**Given problem**:
Report each line of the items below that contains the string "checkbox", copying every such line in full. Case counts.

**Entries supplied**:
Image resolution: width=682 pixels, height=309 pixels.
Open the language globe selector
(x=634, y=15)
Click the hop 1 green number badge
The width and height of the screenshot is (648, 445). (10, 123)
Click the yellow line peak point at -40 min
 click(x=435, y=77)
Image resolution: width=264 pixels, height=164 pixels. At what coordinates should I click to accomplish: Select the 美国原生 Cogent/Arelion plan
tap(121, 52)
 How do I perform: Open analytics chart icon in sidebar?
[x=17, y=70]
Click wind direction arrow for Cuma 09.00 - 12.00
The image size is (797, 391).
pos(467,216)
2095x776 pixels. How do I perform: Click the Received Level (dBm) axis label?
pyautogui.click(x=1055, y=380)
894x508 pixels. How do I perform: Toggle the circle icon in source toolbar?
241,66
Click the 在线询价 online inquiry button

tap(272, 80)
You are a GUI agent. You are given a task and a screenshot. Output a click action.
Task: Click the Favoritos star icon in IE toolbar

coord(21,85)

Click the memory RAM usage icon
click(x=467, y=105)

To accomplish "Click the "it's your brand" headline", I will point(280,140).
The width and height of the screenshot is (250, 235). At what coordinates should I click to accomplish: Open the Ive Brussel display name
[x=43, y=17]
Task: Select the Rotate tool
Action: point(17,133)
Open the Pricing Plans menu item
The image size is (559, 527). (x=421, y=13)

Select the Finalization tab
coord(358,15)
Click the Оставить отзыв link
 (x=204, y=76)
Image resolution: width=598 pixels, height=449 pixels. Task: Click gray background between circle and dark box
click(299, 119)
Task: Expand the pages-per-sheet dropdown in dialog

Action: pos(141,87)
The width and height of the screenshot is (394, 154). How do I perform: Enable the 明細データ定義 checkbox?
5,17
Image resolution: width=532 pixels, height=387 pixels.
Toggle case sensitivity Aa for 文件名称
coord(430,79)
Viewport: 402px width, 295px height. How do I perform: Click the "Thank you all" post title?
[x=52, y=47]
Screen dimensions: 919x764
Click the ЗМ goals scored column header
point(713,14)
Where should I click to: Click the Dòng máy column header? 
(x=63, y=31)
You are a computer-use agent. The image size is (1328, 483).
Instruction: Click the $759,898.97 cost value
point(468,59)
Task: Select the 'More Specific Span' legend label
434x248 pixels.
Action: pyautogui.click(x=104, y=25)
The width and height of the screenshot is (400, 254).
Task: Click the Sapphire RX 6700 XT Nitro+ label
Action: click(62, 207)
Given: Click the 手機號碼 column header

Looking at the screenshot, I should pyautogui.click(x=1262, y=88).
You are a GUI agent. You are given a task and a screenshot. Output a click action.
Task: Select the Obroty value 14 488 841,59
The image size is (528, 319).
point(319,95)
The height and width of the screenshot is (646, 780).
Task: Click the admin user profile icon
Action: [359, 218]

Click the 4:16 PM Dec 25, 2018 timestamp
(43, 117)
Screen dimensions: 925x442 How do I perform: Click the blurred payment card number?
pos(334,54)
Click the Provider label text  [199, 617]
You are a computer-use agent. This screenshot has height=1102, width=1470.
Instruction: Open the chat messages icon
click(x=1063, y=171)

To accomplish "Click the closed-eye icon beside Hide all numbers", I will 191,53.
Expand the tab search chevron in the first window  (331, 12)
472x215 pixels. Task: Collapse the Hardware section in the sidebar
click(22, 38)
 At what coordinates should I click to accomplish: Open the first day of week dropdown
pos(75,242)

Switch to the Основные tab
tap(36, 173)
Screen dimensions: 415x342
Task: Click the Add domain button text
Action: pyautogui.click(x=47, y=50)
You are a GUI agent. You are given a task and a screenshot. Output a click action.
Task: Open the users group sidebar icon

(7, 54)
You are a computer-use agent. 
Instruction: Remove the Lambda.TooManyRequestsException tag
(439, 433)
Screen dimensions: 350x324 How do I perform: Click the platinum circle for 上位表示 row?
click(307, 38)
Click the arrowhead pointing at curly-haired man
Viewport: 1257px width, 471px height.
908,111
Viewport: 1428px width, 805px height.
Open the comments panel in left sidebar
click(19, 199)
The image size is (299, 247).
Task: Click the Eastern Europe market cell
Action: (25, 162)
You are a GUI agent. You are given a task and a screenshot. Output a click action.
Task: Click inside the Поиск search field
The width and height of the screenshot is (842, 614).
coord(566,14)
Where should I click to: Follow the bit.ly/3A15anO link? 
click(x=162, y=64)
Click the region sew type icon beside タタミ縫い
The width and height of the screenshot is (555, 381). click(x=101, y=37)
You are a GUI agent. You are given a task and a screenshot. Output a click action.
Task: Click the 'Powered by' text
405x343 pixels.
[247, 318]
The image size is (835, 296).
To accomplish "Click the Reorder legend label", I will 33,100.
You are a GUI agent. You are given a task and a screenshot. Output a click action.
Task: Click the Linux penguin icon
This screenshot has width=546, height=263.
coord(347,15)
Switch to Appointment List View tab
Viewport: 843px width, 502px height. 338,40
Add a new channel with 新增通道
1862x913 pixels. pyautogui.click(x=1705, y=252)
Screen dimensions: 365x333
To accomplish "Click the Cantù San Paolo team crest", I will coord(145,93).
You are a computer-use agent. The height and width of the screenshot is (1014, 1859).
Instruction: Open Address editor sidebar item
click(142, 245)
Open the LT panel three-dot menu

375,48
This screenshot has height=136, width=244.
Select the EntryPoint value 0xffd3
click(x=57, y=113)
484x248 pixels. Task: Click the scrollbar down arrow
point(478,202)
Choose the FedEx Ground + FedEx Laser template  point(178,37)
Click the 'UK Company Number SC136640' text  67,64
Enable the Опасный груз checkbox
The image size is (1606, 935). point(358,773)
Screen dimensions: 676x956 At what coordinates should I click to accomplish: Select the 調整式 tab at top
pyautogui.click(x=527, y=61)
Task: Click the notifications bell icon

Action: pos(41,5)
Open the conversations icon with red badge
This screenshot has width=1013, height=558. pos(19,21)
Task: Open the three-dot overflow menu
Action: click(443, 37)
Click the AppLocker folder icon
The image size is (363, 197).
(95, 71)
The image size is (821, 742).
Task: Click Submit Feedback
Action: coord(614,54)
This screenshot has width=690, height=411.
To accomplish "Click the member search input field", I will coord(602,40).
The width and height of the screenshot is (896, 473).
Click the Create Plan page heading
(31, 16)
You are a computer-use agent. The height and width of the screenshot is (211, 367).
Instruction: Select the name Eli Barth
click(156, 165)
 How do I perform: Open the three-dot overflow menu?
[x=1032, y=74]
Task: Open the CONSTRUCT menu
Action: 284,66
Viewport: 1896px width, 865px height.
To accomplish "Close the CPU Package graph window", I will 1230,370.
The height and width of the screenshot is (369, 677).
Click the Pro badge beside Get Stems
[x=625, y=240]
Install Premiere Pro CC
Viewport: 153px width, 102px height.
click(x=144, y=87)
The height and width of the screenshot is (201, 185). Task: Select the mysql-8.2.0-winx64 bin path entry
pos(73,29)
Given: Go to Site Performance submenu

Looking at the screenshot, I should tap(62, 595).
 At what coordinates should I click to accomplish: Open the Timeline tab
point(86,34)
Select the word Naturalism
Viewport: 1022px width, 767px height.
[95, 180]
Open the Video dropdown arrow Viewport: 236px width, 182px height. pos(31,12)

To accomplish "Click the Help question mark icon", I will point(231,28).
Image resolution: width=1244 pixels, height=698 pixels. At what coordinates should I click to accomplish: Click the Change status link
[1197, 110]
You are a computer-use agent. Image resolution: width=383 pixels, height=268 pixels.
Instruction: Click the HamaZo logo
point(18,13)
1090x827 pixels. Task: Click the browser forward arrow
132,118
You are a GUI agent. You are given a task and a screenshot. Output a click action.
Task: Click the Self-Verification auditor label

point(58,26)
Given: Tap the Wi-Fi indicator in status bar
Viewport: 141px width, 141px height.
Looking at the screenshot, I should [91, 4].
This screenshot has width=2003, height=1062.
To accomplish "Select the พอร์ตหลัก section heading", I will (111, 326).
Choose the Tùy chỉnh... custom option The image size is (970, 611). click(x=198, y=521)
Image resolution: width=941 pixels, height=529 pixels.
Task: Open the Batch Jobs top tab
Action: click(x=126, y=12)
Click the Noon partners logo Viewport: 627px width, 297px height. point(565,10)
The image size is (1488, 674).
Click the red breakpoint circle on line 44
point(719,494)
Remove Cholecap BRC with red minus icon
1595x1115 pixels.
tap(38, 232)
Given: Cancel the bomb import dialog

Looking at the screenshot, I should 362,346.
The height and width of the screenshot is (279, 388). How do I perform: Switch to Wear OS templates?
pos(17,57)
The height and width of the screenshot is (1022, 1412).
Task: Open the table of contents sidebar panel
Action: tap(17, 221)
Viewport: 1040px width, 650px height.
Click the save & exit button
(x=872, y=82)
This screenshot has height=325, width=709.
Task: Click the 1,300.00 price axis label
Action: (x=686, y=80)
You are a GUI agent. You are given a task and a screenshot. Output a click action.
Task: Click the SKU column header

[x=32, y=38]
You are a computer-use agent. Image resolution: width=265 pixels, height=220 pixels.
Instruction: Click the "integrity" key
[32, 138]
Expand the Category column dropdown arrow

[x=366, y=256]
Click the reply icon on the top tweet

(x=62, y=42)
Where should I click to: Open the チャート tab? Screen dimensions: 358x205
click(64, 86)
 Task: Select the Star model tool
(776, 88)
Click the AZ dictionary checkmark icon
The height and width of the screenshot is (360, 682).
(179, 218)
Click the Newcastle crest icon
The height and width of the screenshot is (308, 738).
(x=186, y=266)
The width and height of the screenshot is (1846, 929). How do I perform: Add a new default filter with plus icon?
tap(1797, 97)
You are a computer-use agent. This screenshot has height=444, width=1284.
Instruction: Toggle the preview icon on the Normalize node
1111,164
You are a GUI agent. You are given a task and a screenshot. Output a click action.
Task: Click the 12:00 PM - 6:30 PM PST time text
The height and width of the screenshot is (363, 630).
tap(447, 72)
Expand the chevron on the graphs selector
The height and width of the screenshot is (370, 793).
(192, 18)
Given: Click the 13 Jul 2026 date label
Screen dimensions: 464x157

**Complete answer**:
The width and height of the screenshot is (394, 154). How do I perform: Enable the 明細データ定義 checkbox?
Enable the Опасный груз checkbox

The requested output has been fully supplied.